Formas essas de tratamento, que são capazes de salvar a vida e devolver (parcial ou totalmente) a funcionalidade daqueles quem sofrem de patologias que não foram responsivas (ou que responderam parcialmente) a outras estratégias de tratamento farmacológico e psicoterápico.

Dentre as estratégias de neuroestimulação , a Eletroconvulsoterapia (perjorativa e erroneamente descrita por muitos como “eletrochoque”) é um método terapêutico consolidado na literatura médica com indicação para casos refratários e/ou graves (com risco emergente de morte por doença mental) ; realizada em ambiente hospitalar, sob anestesia e seu mecanismo envolve mudanças em neurotransmissores, neuroplasticidade e conectividade funcional.

Impedir a realização do procedimento – quando preenchidos os critérios de elegibilidade – é como negar acesso ao uso de desfibrilador ao paciente que corre risco de morte por parada cardíaca.

Internação psiquiátrica em ambiente hospitalar deve estar entre os moldes de rede de atenção. Indivíduo com transtorno mental grave, que em períodos de crise, coloque sua própria vida e/ou a de terceiros em risco de morte, precisam de ajuda médica, e dentro de ambiente seguro, contando com assistência multidisciplinar qualificada, por período auto-limitado naquele ambiente. Assim como em outras especialidades, que assistem o sujeito que está adoecido.

A um indivíduo com pneumonia em insuficiência respiratória grave, com risco de morte, é negada a existência de unidade de terapia intensiva (UTI), antibiocoterapia, intubação, cuidados intensivos médico e da equipe de enfermagem, fisioterapia respiratória … simplesmente pois existe modelo de tratamento para pneumonia ambulatorial / domiciliar (para casos menos graves ?)

Pessoas portadores de transtorno mental grave, sem assistência qualificada, correm maior risco de encontrar como local de acolhida a vida nas ruas, e de sofrerem sanções penais.

Quando abordamos a questão sobre internação de crianças e adolescentes, ai entramos em uma seara também perversa, com pacientes, famílias e profissionais que os assistem.
Eu, como inumeros outros colegas da área, vivenciamos situações de extrema angústia e apreensão : ter que conduzir crianças e adolescentes gravemente psicóticos, com planejamento suicida/ homicida, com auto-agressão severa… sem acesso a internação! Sofrimento também a nós, que temos respeito e desejamos o melhor a quem nos confere a confiança.

Fiz minha residência em psiquiatria infantil em um serviço de referência nacional (IPq USP) e tive a experiência de modelo de enfermaria que nos trazia satisfação de atender: familiar acompanhando o menor por 24horas; equipe multidisciplinar atuante; acesso a discussões de equipe; suporte pedagógico e sala de aula para os menores internados… enfim! É de modelos assim que nossas crianças e adolescentes gravemente enfermos precisam e merecem, durante o período que precisamos mantê-los em segurança e fazer o ajuste de seu tratamento, para seguirem a vida “lá fora” da melhor maneira possível.

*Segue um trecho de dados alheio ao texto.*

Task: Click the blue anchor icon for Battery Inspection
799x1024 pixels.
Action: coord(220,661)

Vale lembrar que assumir a possibilidade de internação psiquiatra hospitalar auto-limitada nada tem a ver com modelo asilar … não é morar em hospital. Que sejam divididas as responsabilidades com poder público e os setores de assistência social responsáveis.

Torço para que os expertises que traçarão os rumos de assistência de saúde mental em nosso país possam fazer a tomada de decisões baseadas sim, em aspectos socio-históricos, mas também em fundamentos neurobiologicos, abordagens baseada em evidência científica e experiência clínica.

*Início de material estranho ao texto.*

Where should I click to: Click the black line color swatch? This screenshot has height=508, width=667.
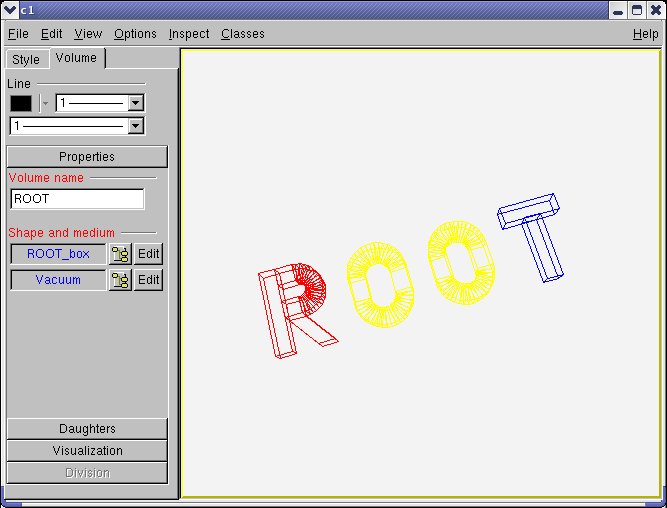[x=21, y=103]
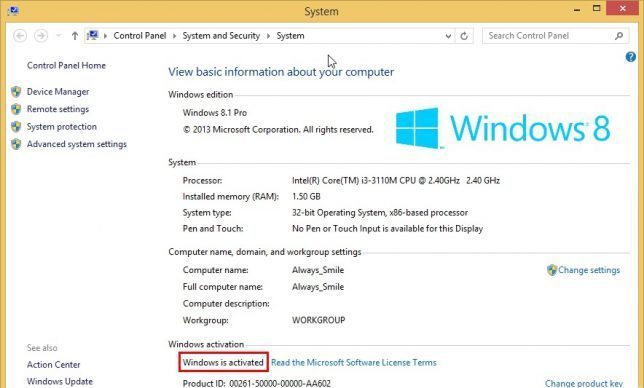Click the Back navigation arrow
The height and width of the screenshot is (388, 644).
pyautogui.click(x=20, y=36)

Para aqueles que ainda não entenderam : defender a hospitalização auto-limitada para controle de crise definitivamente NÃO é apoiar modelo manicomial ! Óbvia e absolutamente NINGUÉM está sugerindo que se retorne as condições de assistência anteriores. É indiscutível que a reforma psiquiátrica trouxe avanços no modelo assistencial mas negar que se faz necessário mudanças é sinônimo de ignorância e alienação.

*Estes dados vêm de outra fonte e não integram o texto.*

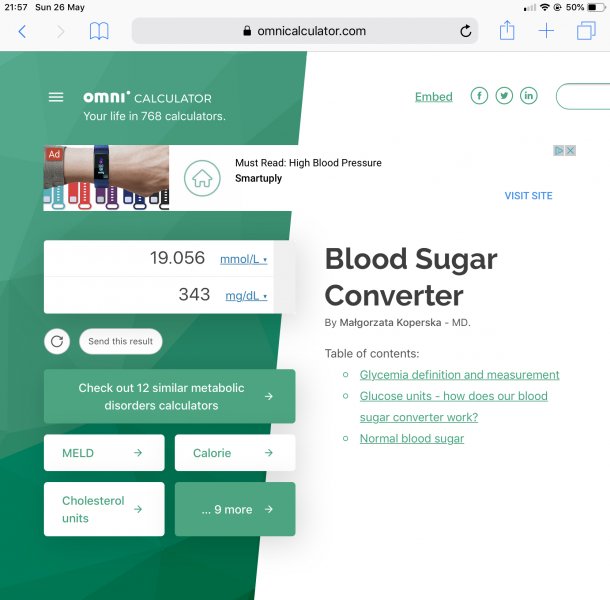Jump to Glycemia definition and measurement section
This screenshot has height=600, width=610.
(x=459, y=375)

Doença mental não é invenção de psiquiatra. Se alguém tiver dúvida disso, recorra aos livros de história ; e se for profissional da área de saúde, estão convidados a estagiar em setores de saúde mental e entrar em contato com o nível de sofrimento do paciente portador da doença e de sua família. Aí sim, você poderá ser um formador de opinião de ideias que merecem ser difundidas e debatidas.